● Exercise:
Could you retype only the lines from the one containing "Task: Open three-dot menu next to 株式会社ディーボ" through the final line of the entries, both included, skipping any images?

#####

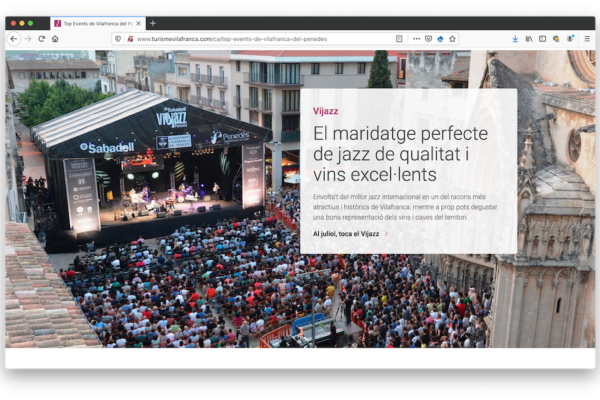
Task: Toggle Reader View in address bar
Action: coord(399,39)
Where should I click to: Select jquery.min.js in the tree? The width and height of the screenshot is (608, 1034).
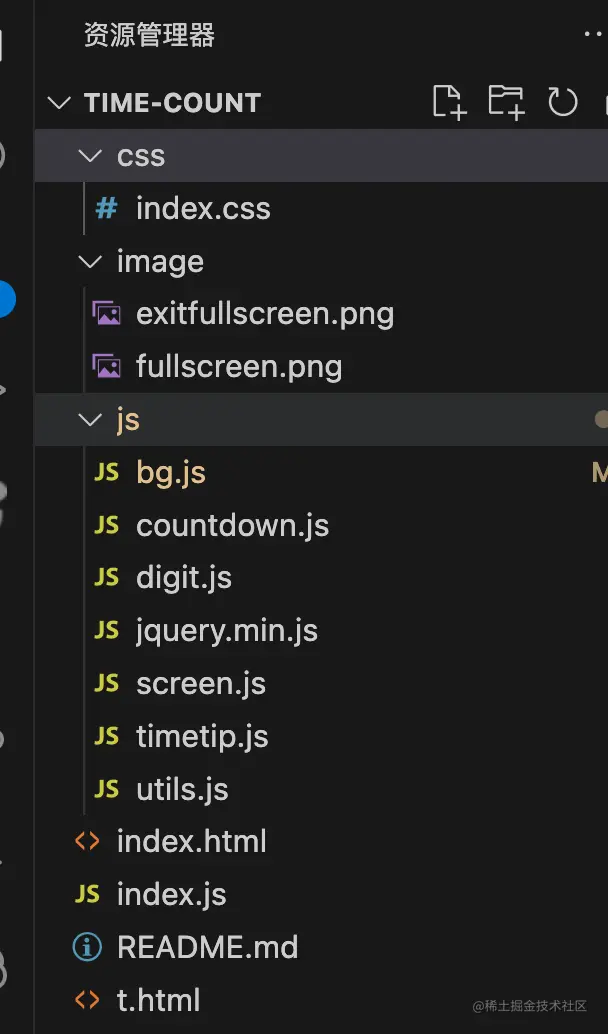point(227,631)
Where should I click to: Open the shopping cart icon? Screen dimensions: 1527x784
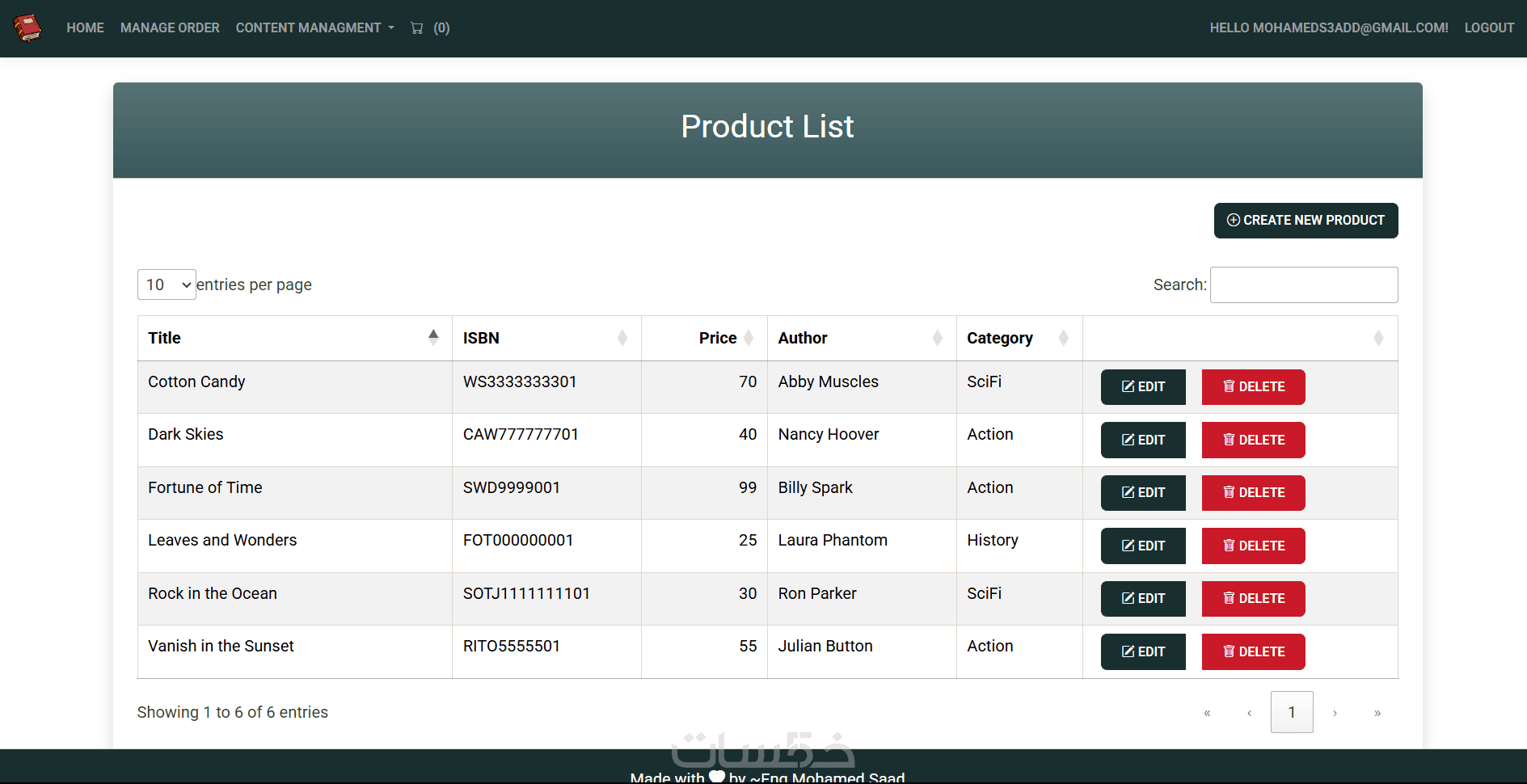pos(417,28)
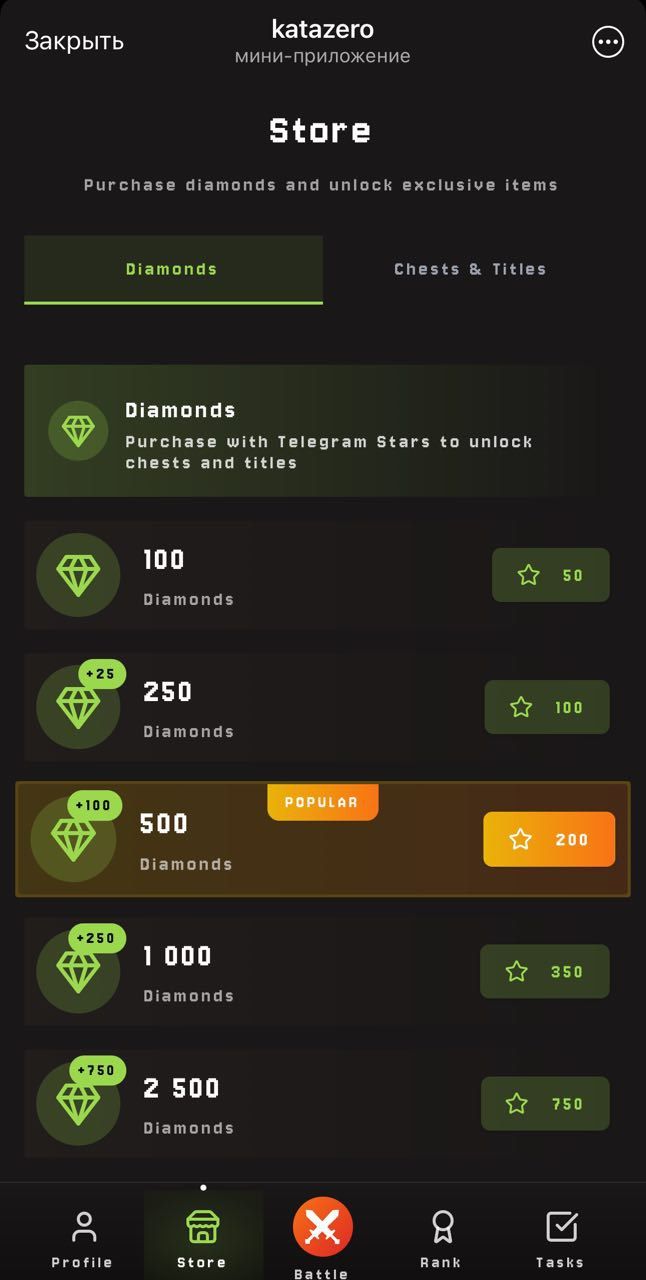Buy 100 Diamonds for 50 Stars
Screen dimensions: 646x1280
click(x=551, y=575)
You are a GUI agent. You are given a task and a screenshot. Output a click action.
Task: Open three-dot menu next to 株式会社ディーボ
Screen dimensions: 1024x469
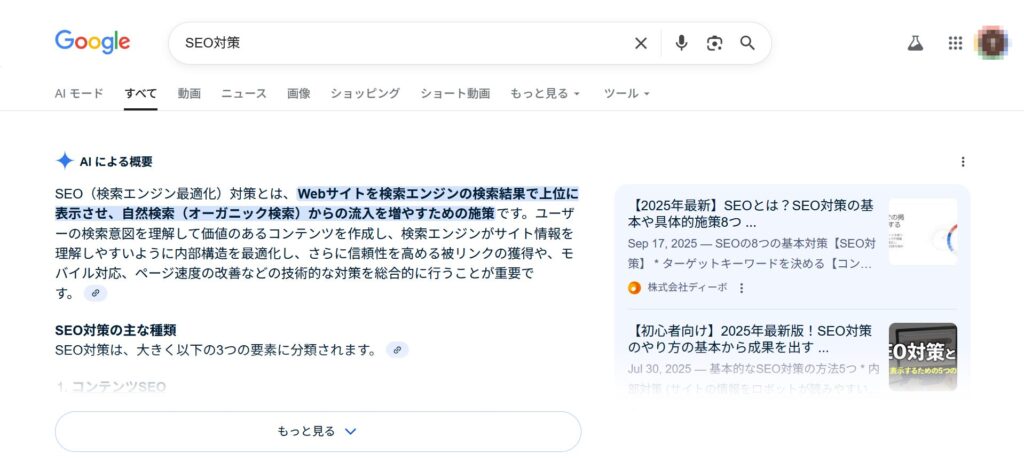pyautogui.click(x=742, y=288)
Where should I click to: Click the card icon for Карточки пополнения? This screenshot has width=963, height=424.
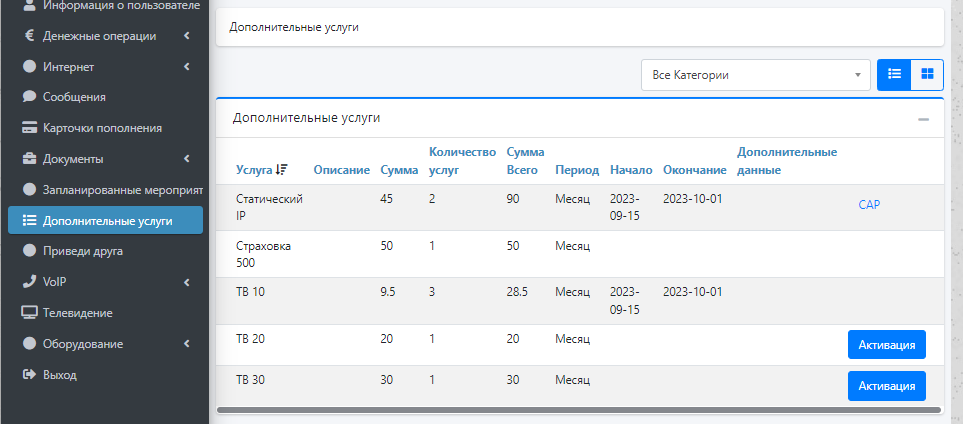(x=29, y=128)
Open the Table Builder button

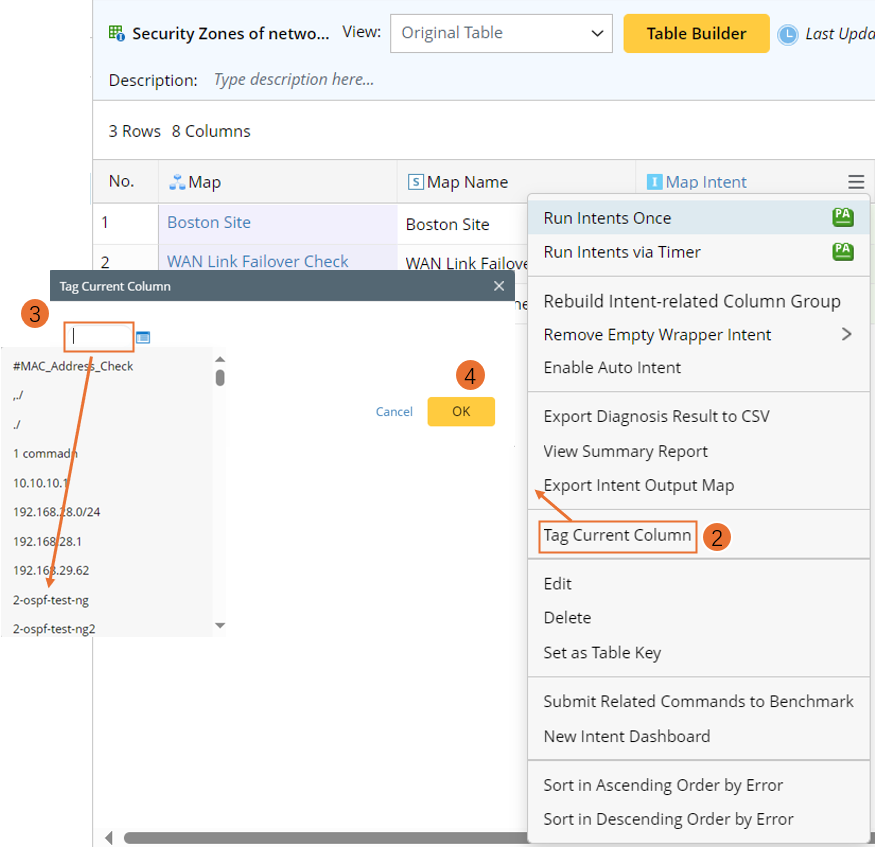(x=696, y=33)
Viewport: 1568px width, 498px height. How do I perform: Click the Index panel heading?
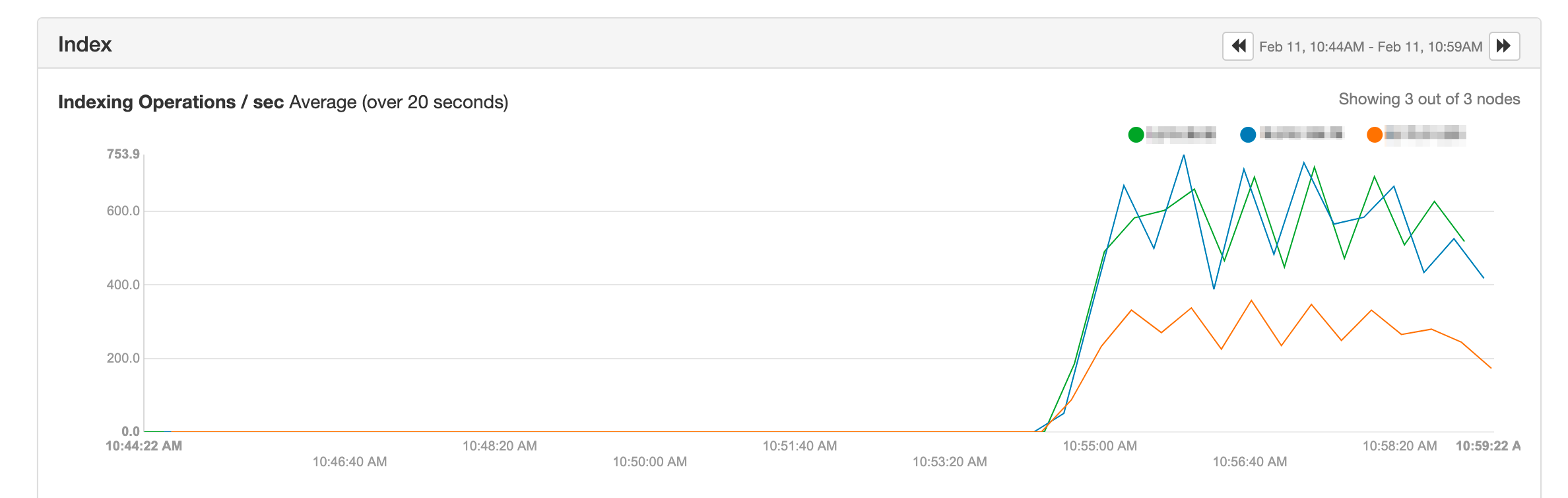pyautogui.click(x=85, y=44)
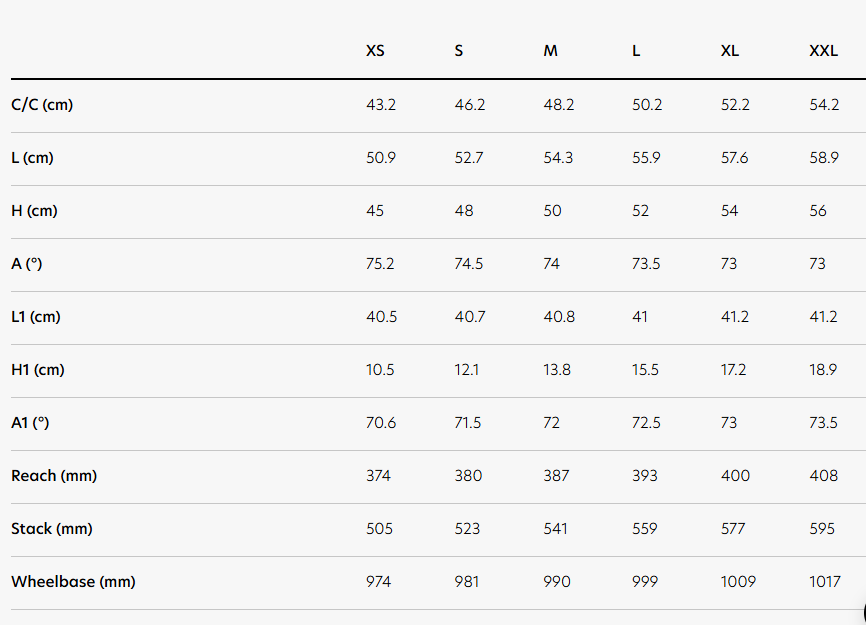This screenshot has height=625, width=866.
Task: Click the XS size column header
Action: pyautogui.click(x=375, y=51)
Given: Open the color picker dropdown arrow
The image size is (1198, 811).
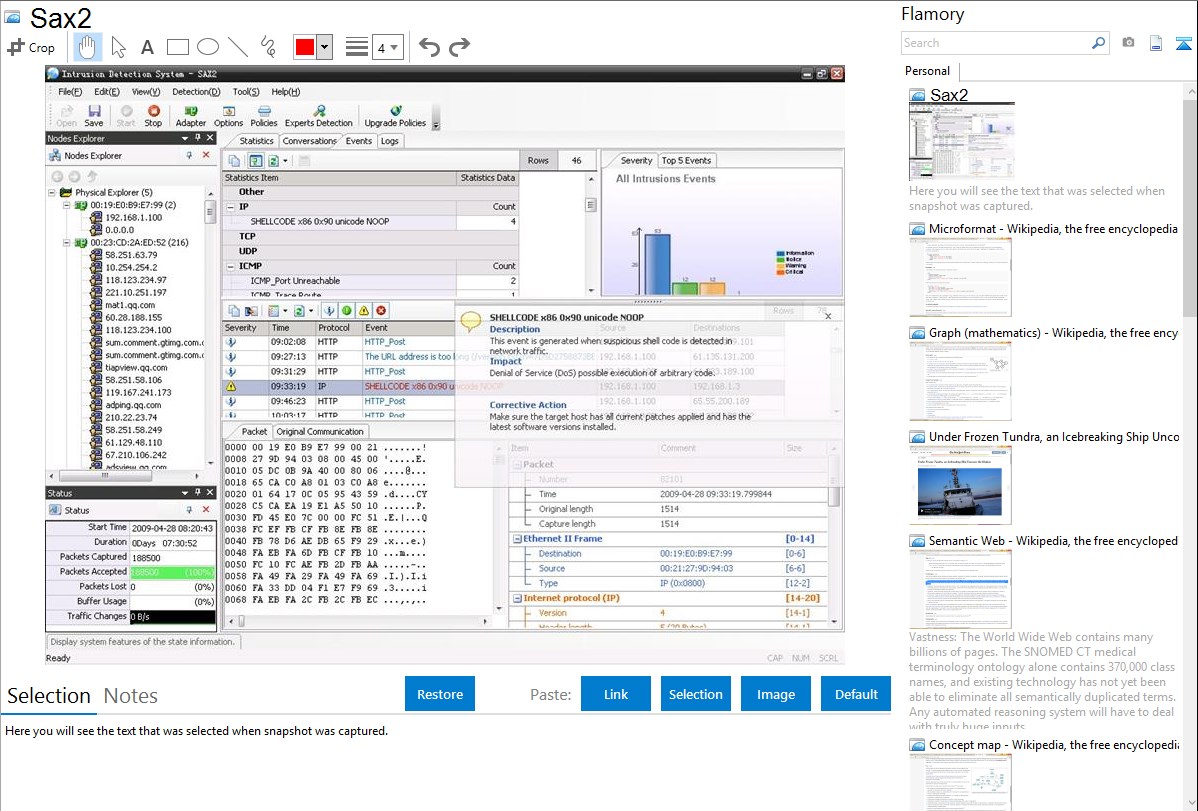Looking at the screenshot, I should point(324,47).
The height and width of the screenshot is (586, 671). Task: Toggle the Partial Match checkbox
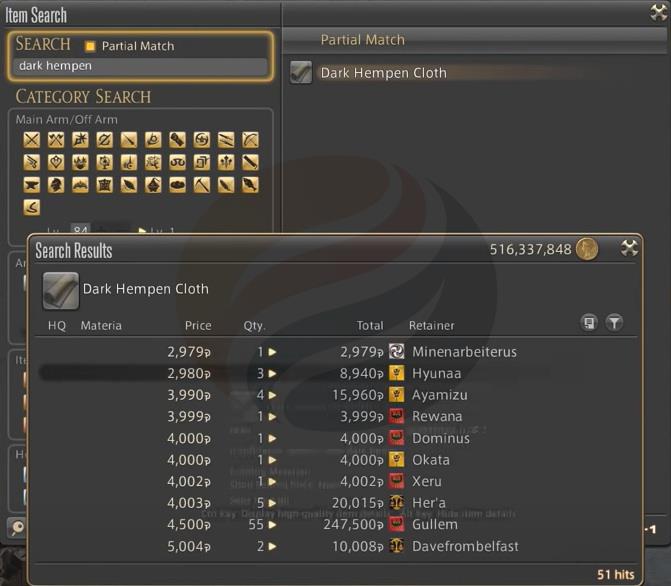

#####

● Reply:
Task: Open three-dot menu next to 株式会社ディーボ
Screen dimensions: 1024x469
pyautogui.click(x=742, y=288)
Where should I click to: Click the card icon for Карточки пополнения? This screenshot has width=963, height=424.
(x=29, y=128)
Open the Table Builder button

(x=696, y=33)
Viewport: 1568px width, 498px height. How do I perform: Click the Index panel heading?
pyautogui.click(x=85, y=44)
This screenshot has height=625, width=866.
Task: Click the XS size column header
Action: pyautogui.click(x=375, y=51)
Given: Open the color picker dropdown arrow
The image size is (1198, 811).
Looking at the screenshot, I should point(324,47).
The height and width of the screenshot is (586, 671). Task: Toggle the Partial Match checkbox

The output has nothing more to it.